Sócrates soube escolher uma boa equipa para o processo. De Lobo Antunes a Luís Amado, sem Freitas do Amaral. De António Vitorino a Maria João Rodrigues, com muitos outros, sobretudo jovens peritos. E os deuses todos ajudaram. Barroso, um pouco mais acima, também fica para os anais. E a boa conjugação que, através dos dois, se estabeleceu entre o PPE e o PSE. O cenário do Parque das Nações e do Pavilhão Atlântico, com São Pedro e São Martinho a ajudarem, foi perfeito. Portugal ganhou, aqui, à beira Tejo, de olhos postos na partida Atlântico fora. Como Sócrates sintetizou nos "apanhados" da conferência de imprensa, dirigindo-se a Barroso, no abraço final, "porreiro, pá!". É natural que o nosso primeiro se sinta "um político realizado..."



No plano doméstico, é que a realização se vai engasgando. Porque também ganharam Carvalho da Silva, Jerónimo de Sousa e os duzentos mil que se manifestaram na rua, em nome da pluralidade política e social. Estive com os manifestantes e com os artistas da representação instritucional cimeira, deste novo Congresso de Viena, com a sua hierarquia das potências, onde Portugal, gerindo dependências e interdependências, deu provas de estar vivo, como grande potência espiritual, onde, nalguns segmentos, até estamos nos dois primeiros lugares das hierarquias fundacionais.


Bem recordo do último trabalho universitário em que cooperei com Barroso e da disciplina que ele sempre insistiu em reger: teoria da decisão em política externa. Agora levou à prática aquilo que sempre ensinou. E, na prática, a teoria não foi outra. Noto a faceta planeamentista de Sócrates e a respectiva teimosia. Quando aplicada em objectivos diversos do semear de micro-autoritarismos subestatais, ela pode ser útil ao país. Aos dois, obrigado!

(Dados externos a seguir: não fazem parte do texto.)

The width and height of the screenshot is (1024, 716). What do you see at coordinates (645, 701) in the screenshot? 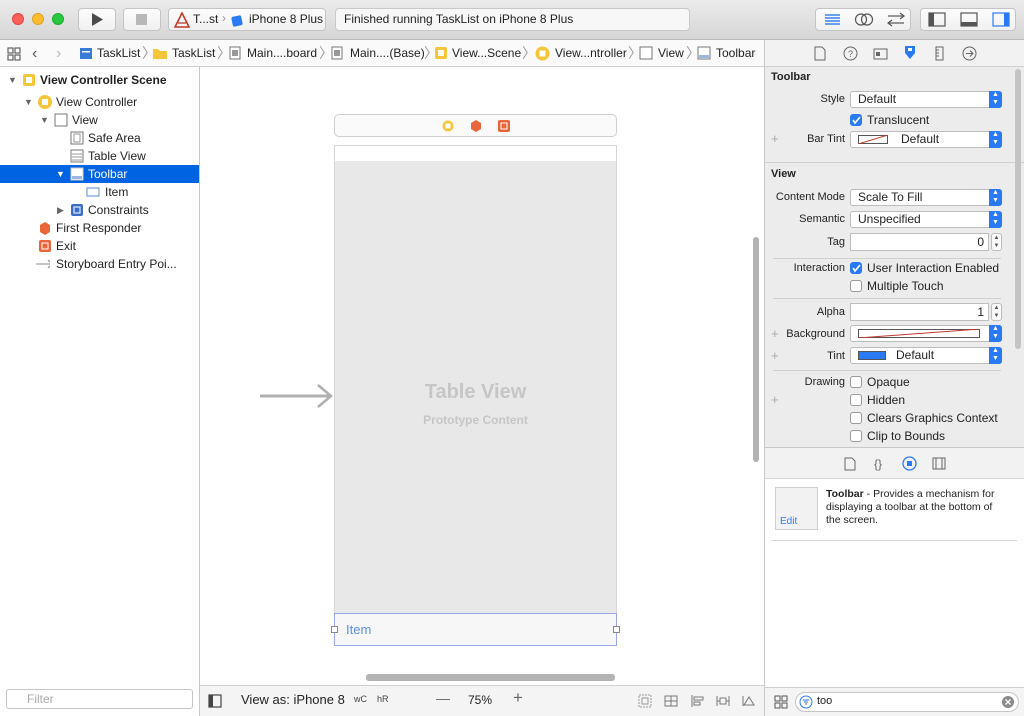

Mas discordo frontalmente da manobra com que alguns pretendem evitar os referendos. Mesmo que concorde com a retórica de Vitorino sobre a não constitucionalidade do tratado reformador, julgo que há promessas que se devem cumprir, por razões substanciais, sem desculpas silogísticas. O povo não pode apenas ir à manifestação da CGTP, tem de ir à urna e que ser mobilizado pela maioria das nossas pluralidades. Por mim, que, na hipótese do outro referendo, logo participei na campanha do "não", estou, hoje, disponível para ir para o "sim". Vamos a ele. É a hipótese que temos de dar democracia ao Tratado de Lisboa.